Benítez fue arrestada luego de que abordara un servicio de taxi prestado por su pareja. Sin pruebas creíbles en su contra, fue acusada de delitos como terrorismo y asociación para delinquir.
Durante su custodia inicial permaneció desaparecida e incomunicada por más de 45 días. Estando embarazada de cuatro meses, fue sometida a severas torturas por parte de organismos de seguridad del Estado que le causaron la pérdida involuntaria de su embarazo y secuelas físicas permanentes que terminaron postrándola en una silla de ruedas.
En 2020, la Comisión Interamericana de Derechos Humanos (CIDH) le otorgó una medida de protección. Dos años después, el Grupo de Trabajo sobre Detención Arbitraria de Naciones Unidas determinó que su detención es arbitraria y solicitó su libertad inmediata. Ese mismo año, el exdirector del SEBIN, general Manuel Cristopher Figuera, declaró públicamente que «la joven de apellido Benítez no tiene nada que ver en ese caso».

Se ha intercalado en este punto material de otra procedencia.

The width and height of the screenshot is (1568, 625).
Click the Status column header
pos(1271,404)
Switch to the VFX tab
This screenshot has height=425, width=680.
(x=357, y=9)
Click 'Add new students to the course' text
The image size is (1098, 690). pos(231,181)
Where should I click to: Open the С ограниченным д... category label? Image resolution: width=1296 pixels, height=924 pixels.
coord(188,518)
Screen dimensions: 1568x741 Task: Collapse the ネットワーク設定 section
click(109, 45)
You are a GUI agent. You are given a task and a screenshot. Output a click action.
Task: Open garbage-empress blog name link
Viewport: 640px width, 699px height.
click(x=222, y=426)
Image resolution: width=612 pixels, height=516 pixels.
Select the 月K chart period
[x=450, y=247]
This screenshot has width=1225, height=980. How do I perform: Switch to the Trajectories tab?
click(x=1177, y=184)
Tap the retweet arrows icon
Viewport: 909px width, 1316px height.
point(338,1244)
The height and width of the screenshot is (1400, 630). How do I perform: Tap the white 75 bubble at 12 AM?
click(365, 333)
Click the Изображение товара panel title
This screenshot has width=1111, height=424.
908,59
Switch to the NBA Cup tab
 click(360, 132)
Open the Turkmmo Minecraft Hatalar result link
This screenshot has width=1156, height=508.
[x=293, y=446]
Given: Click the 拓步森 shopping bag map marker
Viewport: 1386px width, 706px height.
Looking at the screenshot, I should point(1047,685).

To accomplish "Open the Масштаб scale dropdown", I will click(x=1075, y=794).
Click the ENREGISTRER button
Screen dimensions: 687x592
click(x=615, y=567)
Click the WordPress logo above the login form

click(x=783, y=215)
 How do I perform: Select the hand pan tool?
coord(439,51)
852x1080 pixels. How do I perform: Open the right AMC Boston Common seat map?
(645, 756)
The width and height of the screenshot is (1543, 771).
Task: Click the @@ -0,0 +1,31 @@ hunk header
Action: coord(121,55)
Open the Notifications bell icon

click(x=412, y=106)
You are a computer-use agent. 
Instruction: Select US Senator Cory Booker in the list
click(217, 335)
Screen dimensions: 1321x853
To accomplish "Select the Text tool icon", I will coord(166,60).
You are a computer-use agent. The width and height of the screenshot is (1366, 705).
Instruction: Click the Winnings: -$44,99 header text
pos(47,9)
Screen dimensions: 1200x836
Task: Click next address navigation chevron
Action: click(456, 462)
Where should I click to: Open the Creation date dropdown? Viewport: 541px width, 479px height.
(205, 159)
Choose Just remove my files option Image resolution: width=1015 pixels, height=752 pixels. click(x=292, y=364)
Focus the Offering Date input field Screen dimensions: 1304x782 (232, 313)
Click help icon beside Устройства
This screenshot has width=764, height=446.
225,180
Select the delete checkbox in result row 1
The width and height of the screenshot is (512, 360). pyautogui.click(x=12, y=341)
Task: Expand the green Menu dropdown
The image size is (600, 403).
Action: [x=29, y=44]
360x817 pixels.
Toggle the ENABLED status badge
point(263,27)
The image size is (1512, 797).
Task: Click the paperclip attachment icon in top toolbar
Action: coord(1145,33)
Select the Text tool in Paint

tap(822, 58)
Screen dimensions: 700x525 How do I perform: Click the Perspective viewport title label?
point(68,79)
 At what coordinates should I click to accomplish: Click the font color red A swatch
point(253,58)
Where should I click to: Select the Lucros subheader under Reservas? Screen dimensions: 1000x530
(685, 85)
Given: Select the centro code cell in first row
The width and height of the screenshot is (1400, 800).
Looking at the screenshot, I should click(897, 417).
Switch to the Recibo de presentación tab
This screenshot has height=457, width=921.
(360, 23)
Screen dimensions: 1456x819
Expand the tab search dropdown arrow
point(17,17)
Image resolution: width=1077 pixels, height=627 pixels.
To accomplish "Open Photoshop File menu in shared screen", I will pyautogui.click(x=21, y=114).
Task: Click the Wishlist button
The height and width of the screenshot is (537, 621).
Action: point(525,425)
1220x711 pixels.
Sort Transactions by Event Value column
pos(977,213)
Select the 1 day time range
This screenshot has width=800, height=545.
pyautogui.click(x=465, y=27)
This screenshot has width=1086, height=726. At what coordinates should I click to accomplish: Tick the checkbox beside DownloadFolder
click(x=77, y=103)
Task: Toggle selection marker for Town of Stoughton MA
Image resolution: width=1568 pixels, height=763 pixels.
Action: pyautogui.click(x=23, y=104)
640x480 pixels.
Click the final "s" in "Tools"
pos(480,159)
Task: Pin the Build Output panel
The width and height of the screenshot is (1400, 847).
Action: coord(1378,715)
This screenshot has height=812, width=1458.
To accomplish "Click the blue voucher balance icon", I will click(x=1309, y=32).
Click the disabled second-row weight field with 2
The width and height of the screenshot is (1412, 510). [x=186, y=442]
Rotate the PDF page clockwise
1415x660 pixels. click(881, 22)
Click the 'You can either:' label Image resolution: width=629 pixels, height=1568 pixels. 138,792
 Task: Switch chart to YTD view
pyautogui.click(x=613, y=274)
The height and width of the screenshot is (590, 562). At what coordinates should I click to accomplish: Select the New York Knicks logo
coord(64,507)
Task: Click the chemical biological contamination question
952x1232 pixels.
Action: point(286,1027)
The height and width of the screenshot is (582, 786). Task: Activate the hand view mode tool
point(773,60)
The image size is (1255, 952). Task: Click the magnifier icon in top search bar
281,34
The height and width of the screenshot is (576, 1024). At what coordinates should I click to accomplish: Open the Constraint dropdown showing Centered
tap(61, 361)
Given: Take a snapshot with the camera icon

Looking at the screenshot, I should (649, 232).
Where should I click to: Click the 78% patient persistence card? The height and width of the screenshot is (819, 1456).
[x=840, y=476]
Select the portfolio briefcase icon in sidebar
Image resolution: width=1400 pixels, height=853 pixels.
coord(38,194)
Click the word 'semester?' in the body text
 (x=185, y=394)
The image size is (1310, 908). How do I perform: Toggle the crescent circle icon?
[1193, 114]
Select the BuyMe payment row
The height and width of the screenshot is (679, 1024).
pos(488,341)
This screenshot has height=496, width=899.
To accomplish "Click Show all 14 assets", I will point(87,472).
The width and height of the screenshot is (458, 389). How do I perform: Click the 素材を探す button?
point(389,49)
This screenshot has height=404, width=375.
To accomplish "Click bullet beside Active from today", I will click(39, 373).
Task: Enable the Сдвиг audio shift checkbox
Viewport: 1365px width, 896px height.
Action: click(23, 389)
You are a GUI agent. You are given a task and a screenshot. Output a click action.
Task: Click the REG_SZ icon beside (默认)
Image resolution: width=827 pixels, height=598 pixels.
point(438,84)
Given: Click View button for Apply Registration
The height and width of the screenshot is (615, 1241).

En agosto de 2022, tras un proceso judicial sin garantías, Benítez fue condenada a la pena máxima de 30 años de prisión. Su caso ha sido calificado como prisión política y denunciado por organizaciones internacionales de derechos humanos.
En 2023, la Oficina de Democracia, Derechos Humanos y Laborales del Departamento de Estado de EE.UU. exigió su liberación. Ese mismo año y en 2024, Amnistía Internacional emitió acciones urgentes solicitando su liberación y atención médica inmediatas.
En 2025, ocho instancias del Consejo de Derechos Humanos de la ONU se pronunciaron ante las violaciones a sus derechos humanos.